─── Provided data

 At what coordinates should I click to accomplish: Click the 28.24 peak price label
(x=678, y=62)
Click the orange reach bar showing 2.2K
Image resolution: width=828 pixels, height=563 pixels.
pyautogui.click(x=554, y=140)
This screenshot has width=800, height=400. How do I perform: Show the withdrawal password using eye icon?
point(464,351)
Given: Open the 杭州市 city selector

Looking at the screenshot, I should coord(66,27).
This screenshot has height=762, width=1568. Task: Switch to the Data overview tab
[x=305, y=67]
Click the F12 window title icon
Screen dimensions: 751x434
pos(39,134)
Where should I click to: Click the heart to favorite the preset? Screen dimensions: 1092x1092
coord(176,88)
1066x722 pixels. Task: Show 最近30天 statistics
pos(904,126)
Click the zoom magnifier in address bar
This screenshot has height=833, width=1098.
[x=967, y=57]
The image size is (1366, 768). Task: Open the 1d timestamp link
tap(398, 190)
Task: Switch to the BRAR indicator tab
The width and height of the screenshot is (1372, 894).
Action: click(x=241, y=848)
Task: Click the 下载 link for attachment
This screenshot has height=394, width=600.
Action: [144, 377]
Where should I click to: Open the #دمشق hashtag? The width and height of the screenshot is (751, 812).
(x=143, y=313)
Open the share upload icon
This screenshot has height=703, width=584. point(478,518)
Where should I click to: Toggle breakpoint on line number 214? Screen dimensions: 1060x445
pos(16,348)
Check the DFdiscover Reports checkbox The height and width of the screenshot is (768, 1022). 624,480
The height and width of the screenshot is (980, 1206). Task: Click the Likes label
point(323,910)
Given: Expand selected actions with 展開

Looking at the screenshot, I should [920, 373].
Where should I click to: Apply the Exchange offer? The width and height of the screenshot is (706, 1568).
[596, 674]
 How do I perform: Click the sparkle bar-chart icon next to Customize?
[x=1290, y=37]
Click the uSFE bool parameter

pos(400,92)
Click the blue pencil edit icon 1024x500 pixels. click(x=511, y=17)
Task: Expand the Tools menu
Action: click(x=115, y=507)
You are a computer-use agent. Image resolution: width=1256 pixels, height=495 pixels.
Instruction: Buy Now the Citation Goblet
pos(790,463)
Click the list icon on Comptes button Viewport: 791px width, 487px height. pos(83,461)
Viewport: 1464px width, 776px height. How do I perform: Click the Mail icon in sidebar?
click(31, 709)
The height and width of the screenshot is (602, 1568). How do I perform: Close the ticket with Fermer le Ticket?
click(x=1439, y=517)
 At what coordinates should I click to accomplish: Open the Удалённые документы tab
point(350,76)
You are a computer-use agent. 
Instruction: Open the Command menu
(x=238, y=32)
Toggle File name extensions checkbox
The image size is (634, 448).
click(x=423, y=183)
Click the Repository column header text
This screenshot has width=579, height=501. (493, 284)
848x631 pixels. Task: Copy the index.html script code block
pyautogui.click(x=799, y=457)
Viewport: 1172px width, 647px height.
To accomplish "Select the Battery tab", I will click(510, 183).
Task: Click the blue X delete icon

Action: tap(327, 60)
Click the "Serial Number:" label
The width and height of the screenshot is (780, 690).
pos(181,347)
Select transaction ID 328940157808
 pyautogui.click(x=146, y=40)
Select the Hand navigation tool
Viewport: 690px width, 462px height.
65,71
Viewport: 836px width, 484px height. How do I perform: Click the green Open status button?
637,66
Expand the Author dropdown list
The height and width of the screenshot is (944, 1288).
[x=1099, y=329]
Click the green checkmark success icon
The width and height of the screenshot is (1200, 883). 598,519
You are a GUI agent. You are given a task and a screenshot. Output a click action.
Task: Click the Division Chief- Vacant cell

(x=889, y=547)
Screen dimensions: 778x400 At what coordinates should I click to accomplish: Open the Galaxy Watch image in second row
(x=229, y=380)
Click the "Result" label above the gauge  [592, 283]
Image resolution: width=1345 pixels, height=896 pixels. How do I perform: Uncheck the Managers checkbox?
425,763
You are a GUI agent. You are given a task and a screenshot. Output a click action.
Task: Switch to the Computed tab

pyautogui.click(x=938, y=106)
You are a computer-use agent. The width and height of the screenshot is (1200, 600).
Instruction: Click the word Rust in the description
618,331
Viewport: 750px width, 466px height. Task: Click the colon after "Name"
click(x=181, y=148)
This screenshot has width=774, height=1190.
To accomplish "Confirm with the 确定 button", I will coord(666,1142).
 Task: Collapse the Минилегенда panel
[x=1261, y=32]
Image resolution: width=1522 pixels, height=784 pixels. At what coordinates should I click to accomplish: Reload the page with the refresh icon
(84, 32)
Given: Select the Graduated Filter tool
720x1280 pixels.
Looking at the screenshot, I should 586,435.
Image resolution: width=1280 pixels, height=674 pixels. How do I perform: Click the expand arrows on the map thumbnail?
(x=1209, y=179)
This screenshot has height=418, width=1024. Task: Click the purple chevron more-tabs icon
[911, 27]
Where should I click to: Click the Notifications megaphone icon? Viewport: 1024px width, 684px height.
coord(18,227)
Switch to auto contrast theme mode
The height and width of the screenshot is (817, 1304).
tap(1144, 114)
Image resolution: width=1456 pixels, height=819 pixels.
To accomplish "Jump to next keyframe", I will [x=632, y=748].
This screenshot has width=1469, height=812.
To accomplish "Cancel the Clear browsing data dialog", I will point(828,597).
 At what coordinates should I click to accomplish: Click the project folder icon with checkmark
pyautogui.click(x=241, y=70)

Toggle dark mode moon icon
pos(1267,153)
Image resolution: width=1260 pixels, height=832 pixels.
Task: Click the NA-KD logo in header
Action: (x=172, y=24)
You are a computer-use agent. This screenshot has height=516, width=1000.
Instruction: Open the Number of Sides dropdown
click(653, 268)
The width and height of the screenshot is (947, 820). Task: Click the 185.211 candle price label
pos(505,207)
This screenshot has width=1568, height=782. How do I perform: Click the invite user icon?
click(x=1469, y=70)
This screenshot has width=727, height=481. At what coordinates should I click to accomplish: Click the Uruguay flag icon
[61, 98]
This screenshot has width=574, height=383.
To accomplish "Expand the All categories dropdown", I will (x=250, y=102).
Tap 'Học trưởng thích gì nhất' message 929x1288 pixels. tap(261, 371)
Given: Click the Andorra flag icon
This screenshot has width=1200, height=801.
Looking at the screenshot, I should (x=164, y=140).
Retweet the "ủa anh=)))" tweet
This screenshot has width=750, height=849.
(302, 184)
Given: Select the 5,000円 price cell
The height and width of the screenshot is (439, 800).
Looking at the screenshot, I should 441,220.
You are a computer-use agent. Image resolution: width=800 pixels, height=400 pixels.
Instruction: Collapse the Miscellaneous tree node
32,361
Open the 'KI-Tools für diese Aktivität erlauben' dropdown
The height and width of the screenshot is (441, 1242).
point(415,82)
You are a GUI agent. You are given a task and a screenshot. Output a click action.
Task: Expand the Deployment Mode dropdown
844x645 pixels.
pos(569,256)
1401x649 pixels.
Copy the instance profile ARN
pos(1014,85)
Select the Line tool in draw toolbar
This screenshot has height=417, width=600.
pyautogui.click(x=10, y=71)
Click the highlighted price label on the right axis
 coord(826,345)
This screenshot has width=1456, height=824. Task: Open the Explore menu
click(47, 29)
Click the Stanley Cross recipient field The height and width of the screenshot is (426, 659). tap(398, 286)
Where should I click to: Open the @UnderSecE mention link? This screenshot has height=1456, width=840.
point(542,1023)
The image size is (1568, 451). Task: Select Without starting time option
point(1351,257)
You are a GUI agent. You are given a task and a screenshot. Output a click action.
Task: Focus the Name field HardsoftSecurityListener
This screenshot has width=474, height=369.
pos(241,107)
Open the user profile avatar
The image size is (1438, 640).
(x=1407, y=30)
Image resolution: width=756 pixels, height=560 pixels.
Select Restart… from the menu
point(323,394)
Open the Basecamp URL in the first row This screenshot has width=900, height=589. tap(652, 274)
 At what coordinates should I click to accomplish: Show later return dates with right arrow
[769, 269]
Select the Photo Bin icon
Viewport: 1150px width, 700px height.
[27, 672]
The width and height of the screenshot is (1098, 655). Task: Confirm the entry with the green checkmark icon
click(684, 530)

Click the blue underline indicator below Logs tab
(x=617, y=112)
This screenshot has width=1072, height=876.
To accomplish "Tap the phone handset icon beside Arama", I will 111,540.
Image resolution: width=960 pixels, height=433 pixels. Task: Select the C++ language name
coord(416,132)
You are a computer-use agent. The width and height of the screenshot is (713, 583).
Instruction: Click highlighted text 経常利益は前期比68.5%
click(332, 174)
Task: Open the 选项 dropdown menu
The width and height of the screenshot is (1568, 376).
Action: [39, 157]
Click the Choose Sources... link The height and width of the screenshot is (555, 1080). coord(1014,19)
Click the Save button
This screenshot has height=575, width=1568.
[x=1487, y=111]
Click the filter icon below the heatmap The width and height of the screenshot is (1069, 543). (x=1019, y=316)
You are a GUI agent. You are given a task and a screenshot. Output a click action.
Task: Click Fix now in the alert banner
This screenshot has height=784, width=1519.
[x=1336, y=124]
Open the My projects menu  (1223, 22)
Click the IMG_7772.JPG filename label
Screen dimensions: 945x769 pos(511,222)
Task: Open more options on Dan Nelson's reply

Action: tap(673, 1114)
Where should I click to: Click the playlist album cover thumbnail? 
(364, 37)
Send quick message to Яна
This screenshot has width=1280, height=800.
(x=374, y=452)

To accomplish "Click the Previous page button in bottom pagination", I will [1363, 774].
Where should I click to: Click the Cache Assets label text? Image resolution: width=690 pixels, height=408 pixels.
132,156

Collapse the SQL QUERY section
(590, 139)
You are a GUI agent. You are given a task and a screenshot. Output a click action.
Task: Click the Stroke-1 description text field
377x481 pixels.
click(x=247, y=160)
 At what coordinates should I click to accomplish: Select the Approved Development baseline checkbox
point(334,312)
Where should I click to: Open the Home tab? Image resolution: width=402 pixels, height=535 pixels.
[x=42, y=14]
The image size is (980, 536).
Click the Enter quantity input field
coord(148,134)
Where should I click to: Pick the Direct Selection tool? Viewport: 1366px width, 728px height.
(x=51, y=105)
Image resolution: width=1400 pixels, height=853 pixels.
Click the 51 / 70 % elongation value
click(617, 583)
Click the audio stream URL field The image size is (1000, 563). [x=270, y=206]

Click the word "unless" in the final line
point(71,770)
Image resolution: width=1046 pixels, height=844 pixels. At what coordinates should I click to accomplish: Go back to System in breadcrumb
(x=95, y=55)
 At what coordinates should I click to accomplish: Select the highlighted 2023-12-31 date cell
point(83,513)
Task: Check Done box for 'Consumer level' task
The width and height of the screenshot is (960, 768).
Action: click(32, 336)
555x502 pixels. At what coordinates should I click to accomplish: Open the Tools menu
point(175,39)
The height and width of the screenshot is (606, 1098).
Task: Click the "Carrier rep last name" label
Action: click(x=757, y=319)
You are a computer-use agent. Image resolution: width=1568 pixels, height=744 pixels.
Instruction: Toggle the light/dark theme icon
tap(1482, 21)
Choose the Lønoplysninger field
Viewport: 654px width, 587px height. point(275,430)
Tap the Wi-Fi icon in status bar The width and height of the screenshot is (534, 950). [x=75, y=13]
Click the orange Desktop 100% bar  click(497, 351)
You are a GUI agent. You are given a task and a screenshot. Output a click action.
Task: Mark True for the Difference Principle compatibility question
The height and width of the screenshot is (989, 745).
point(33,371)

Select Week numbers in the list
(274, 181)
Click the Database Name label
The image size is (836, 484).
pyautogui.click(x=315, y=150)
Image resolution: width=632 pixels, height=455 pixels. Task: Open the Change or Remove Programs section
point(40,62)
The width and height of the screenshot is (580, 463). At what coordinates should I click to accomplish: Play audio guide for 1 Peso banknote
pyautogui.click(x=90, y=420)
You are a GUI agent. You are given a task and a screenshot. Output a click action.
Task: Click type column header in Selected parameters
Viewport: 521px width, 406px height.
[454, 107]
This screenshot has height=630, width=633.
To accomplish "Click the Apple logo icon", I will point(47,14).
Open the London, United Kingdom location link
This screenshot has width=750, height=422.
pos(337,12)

──────

- Work to be completed -
All lines above with "computer" in them should be returned.

- Finished task -
You are a computer-use agent. Image resolution: width=1256 pixels, height=495 pixels.
You are a computer-use agent. 
You are a computer-use agent. The width and height of the screenshot is (1200, 600).
You are a computer-use agent. This screenshot has height=516, width=1000.
You are a computer-use agent. Image resolution: width=800 pixels, height=400 pixels.
You are a computer-use agent. The width and height of the screenshot is (713, 583).
You are a computer-use agent. Image resolution: width=1568 pixels, height=744 pixels.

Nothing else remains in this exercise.